> [Objective]:
Edit the lines from the one containing "Where should I click to: Toggle" through the one containing "(x=1060, y=93)", replacing "Instruction" with "Command" and leaving all else unchanged. Return only those lines.

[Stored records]
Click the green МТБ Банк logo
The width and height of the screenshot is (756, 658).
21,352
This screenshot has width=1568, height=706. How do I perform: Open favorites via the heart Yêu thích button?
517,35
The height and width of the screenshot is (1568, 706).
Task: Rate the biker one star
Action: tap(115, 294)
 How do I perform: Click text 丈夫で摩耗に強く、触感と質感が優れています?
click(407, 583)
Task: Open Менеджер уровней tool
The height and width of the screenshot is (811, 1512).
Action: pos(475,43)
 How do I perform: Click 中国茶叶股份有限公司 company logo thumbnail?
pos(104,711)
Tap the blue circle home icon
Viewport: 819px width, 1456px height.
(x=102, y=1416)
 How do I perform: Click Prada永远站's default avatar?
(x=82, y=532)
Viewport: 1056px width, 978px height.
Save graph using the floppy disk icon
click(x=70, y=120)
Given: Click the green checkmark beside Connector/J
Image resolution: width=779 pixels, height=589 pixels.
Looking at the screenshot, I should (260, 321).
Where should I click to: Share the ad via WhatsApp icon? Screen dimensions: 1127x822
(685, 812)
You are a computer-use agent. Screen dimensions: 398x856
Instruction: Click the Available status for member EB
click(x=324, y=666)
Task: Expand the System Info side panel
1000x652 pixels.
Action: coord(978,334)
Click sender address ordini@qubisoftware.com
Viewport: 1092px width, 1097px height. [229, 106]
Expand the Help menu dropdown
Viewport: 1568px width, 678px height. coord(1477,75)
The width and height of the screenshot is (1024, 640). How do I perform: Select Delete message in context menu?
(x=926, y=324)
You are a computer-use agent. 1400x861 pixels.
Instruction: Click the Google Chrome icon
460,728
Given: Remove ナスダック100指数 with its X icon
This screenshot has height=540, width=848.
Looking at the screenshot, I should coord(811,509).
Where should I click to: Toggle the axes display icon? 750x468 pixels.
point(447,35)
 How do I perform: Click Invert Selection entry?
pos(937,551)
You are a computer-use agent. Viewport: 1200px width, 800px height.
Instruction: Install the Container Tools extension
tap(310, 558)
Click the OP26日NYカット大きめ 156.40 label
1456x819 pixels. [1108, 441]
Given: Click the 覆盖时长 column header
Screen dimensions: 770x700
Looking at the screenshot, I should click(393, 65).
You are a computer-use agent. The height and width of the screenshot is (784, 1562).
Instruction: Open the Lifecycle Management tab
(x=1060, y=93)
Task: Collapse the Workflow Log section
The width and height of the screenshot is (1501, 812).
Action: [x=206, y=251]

> [Response below]:
Where should I click to: Toggle the axes display icon? 750x468 pixels.
point(447,35)
 How do I perform: Click Invert Selection entry?
pos(937,551)
You are a computer-use agent. Viewport: 1200px width, 800px height.
Command: Install the Container Tools extension
tap(310, 558)
Click the OP26日NYカット大きめ 156.40 label
1456x819 pixels. [1108, 441]
Given: Click the 覆盖时长 column header
Screen dimensions: 770x700
Looking at the screenshot, I should click(393, 65).
You are a computer-use agent. The height and width of the screenshot is (784, 1562).
Command: Open the Lifecycle Management tab
(x=1060, y=93)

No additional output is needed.